The scrolls were buried and preserved in a villa in Herculaneum when Mount Vesuvius spewed fire and ash on Pompeii and Herculaneum in AD 79. They now belong to the Institut de France in Paris as part of a collection of 1,800 scrolls that were discovered in 1752.
The unopened scrolls were charred in the eruption so physically unrolling them could damage them. The new imaging technique, however, could see through the delicate layers of papyrus.

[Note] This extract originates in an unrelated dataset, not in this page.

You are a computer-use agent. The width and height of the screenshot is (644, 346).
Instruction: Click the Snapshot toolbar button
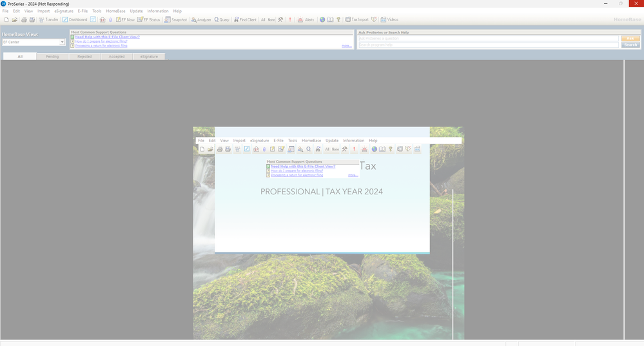175,20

10 Billion Times Brighter Than The Sun
Brent Seales, head of the University of Kentucky's Digital Restoration Initiative, and colleagues took detailed images of the scrolls excavated from the ancient Roman city of Herculaneum, using Diamond Light Source which accelerates electrons to nearly the speed of light so they emit light 10 billion times brighter than the sun.
Diamond Light Source
The researchers scanned four single-page fragments and closed-up scrolls using the Diamond Light Source. The single page fragments serve as the basis for training a machine learning program that will discern the differences between the ink and the papyrus through numerous layers of the scroll.
"We demonstrate a new computational approach that captures, enhances, and makes visible the characteristic signature created by carbon ink in micro-CT," the researchers described the process in a study published in Plos One on May 8.
"This previously "unseen" evidence of carbon inks, which can now successfully be made visible, is a discovery that can lead directly to the noninvasive digital recovery of the lost texts of Herculaneum."
Seales said that it could take researchers more than six months to read through the scroll with the process. The researchers are not yet certain on what the scrolls contain, but they said they are excited.
"The scan session promises to be a key moment in our quest for a reliable pathway to reading the invisible library," Seales said.